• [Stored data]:
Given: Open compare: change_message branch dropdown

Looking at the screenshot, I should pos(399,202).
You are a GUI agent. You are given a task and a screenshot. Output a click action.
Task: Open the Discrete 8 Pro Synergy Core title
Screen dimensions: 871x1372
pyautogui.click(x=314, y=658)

• [Exercise brief]: Please let your answer be exactly the lines from the one holding "You are a GUI" through the last line of the entries above, both ends included.

• [Response to this task]:
You are a GUI agent. You are given a task and a screenshot. Output a click action.
Task: Open the Discrete 8 Pro Synergy Core title
Screen dimensions: 871x1372
pyautogui.click(x=314, y=658)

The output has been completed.